For instance: As part of a residency at Arts Benicia, north of San Francisco, Spelletich made short videos of about 50 people “thinking positive thoughts” about the future. These were shown in loops, on four monitors; at any given moment the viewer was exposed to four faces, “kind of beaming at you, kind of glowing.”
There’s a clear link between that project and a current piece that’s part of the show “Artifacts of a Life Lived by the Living (to Live ),” running September 29-January 5 at the Craft and Folk Art Museum in Los Angeles. This time, Spelletich has recorded brief clips of friends, family, and acquaintances … daydreaming. Playing with the age-old admonition get your head out of the clouds, he taped his subjects in Golden Gate Park and other outdoor settings on appropriately partly-cloudy days.
Ironically, if not surprisingly, one challenge was convincing them to block out time in their schedules to go to a park and daydream. “People kept saying, ‘Oh I don’t know Kal, I’m so busy!’” Spelletich says. “I said, ‘Yeah, it’s sort of about that.’” After all, the point of much contemporary technology seems to be to help us avoid daydreaming at all costs.
But the actual recording sessions turned out to be a pleasure, precisely because they broke the cult of busy. In the resulting installation, daydreamer clips lasting a minute or three are projected in five loops onto a ceiling, but there is also a sixth feed: a live cam with a cloudy-sky background that invites the visitor to stop, daydream, and become part of the show. The upshot pushes the quasi-Buddhist notion that daydreaming “is a very healthy thing” — a behavior that can help us solve problems, and amounts to a variation on meditation. “Just spacing out,” Spelletich muses. “Why can’t that be a practice, a healthy form of spiritual practice?”
This brings us to his current work in progress — the praying robots. These are anthropomorphic (although explicitly mechanical) objects outfitted with an array of sensors that aim to detect the viewer’s “aura.” Spelletich is a bit secretive about the details, but mentions hacked versions of sensors measuring temperature, light, pulse, humidity and so on, as well as revised and recombined versions of technologies such as lie detectors and EKG machines.

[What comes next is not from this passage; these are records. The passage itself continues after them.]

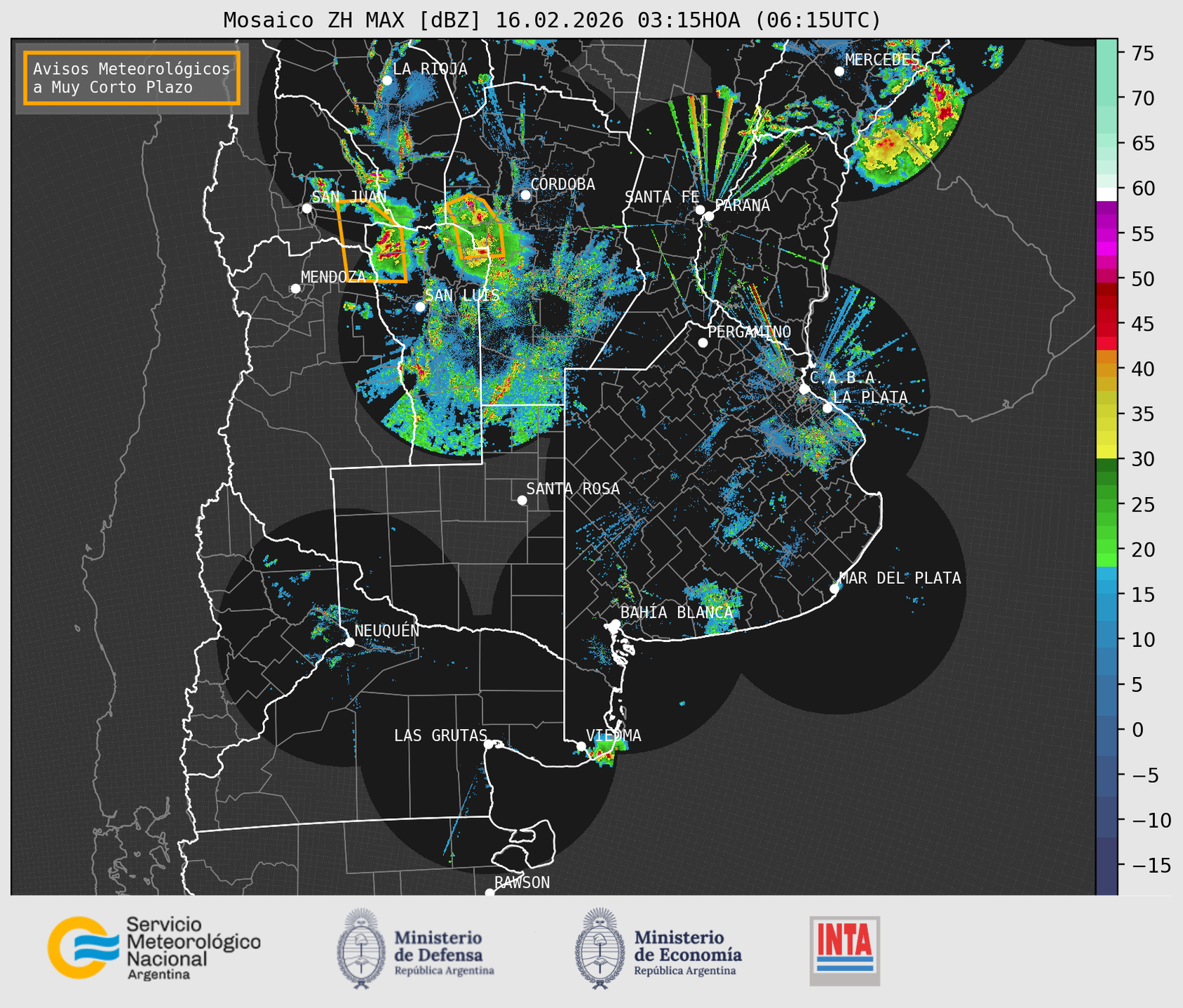
Task: Click the Avisos Meteorológicos legend box
Action: pyautogui.click(x=132, y=78)
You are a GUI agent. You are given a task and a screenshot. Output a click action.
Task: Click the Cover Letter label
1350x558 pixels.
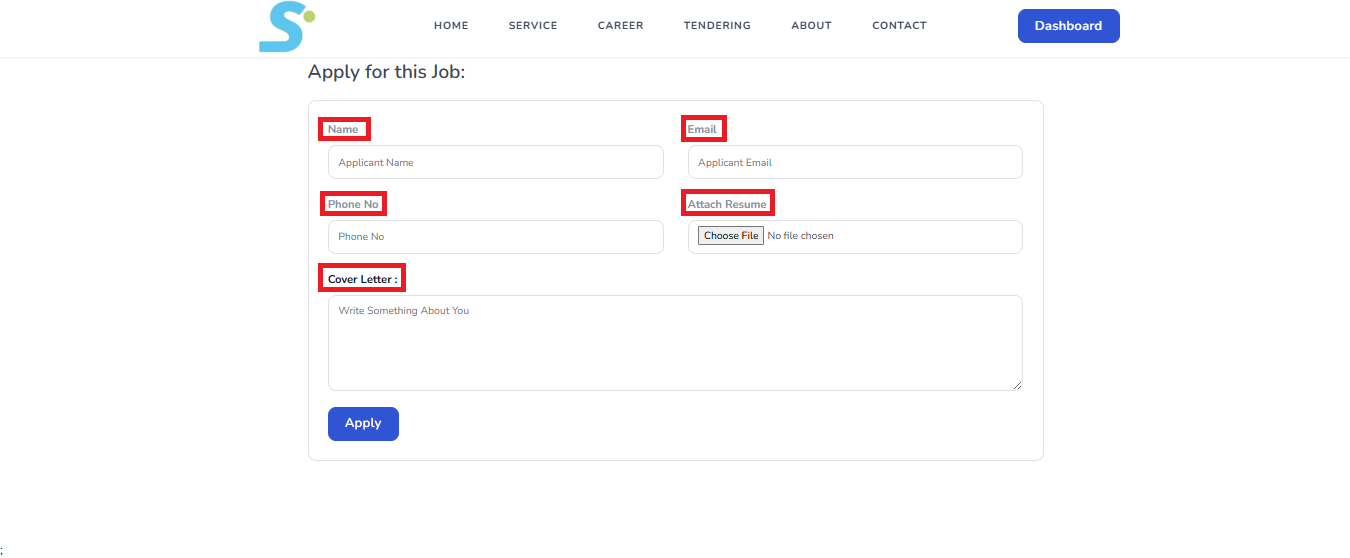click(x=362, y=279)
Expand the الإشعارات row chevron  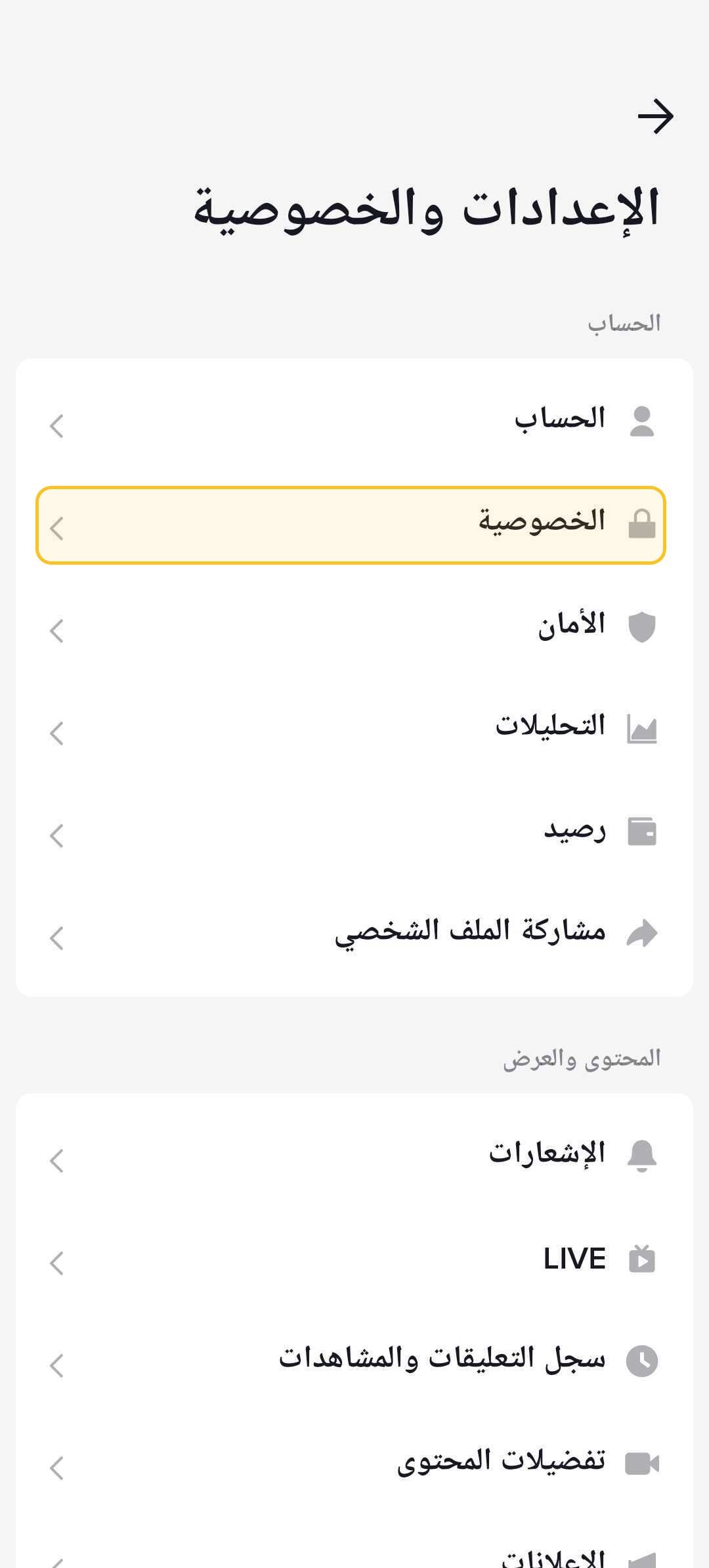coord(57,1160)
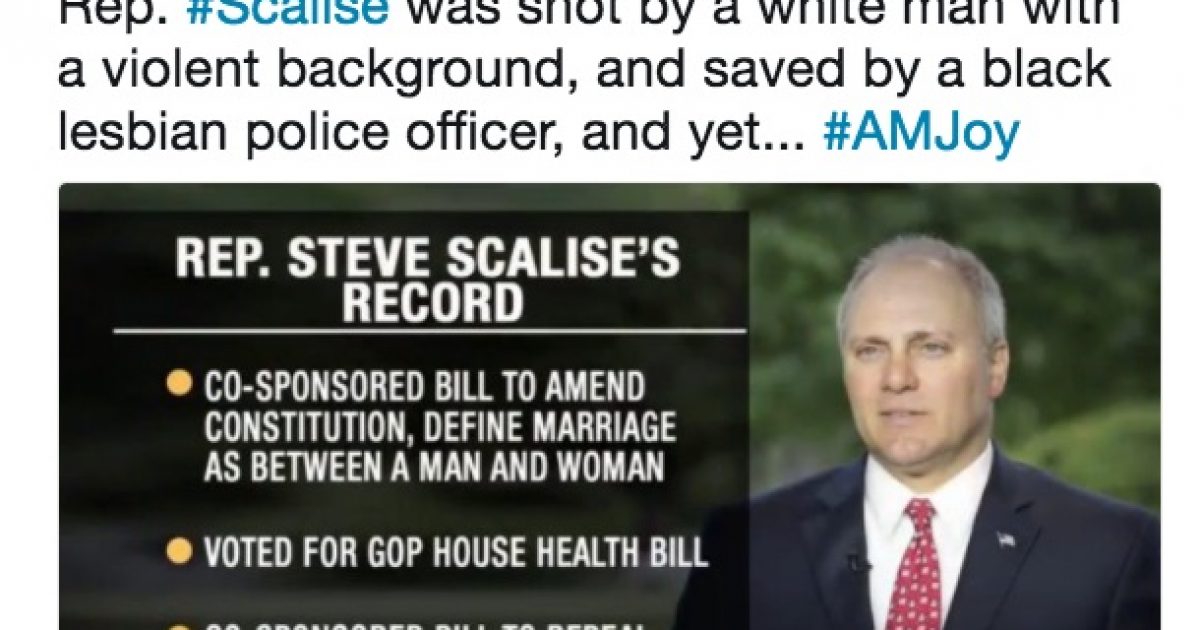Click the 'CONSTITUTION, DEFINE MARRIAGE' line
The image size is (1200, 630).
pos(440,428)
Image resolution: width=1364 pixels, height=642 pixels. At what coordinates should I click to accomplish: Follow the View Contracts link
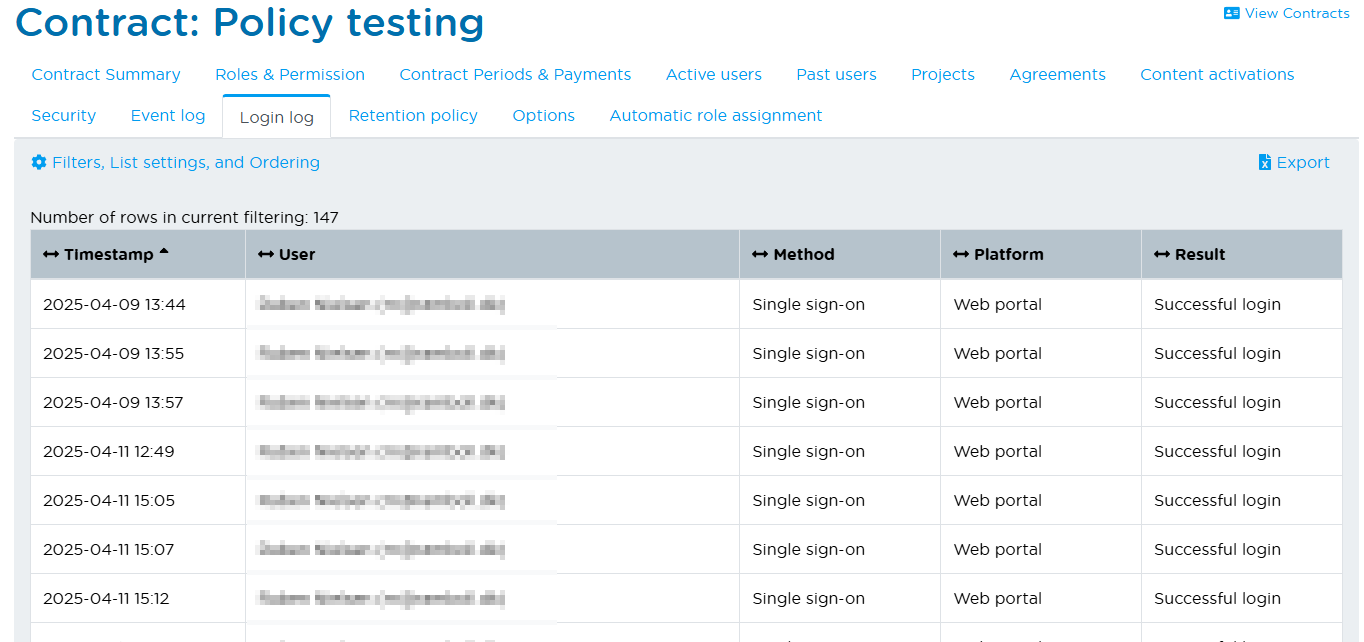tap(1296, 13)
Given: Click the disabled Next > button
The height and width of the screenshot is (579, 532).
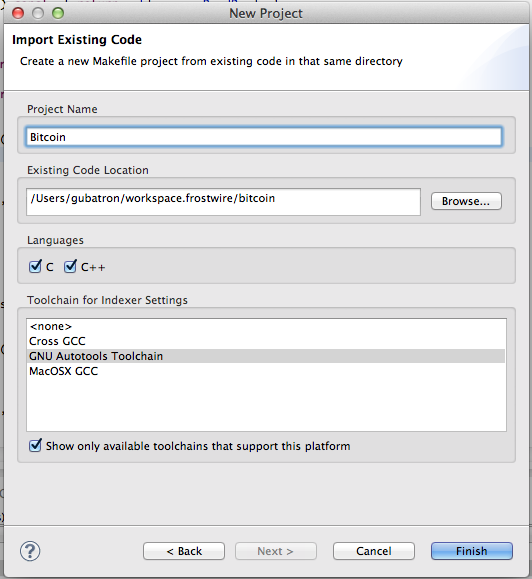Looking at the screenshot, I should click(x=276, y=551).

Based on what it picks up from the viewer, the machine will perform one of several “gestures” — kneeling, hand clasping, genuflecting. The physical execution, Spelletich says, will range from humorous to solemn. As a final detail, he has outfitted the robots in human clothing he has gathered from individuals who have influenced his life over the years.
“I am obsessed with how the robots are triggered, giving them some intelligence harvested from the audience,” Spelletich continues, and using that intelligence to cause what appears to be the antithesis of warmth and spirituality (a robot) to perform this sort of function. “There’s something great about combining these seemingly paradoxical things.”
The plan is to present the praying robots at Catharine Clark Gallery in San Francisco, in conjunction with the next installment of the art-and-tech-focused Zero1 Biennial. Clark, who first met with Spelletich this past summer, shies away from the word “spiritual,” but told me she is drawn to the “humanity” of the praying robots, the way they push material as well as conceptual boundaries, and the “confusing and compelling way” they address the human yearning to access the divine. Also: “They’re funny.”
The connection here to Spelletich’s more visceral performances is that they, too, use machines to jar the audience into the present, and transform passive viewing into a genuine experience. It only works if the audience responds. Can that happen when a robot is genuflecting, rather than spewing flames? Spelletich thinks so.
“Maybe I’m naïve,” he says. “I want to be naïve!”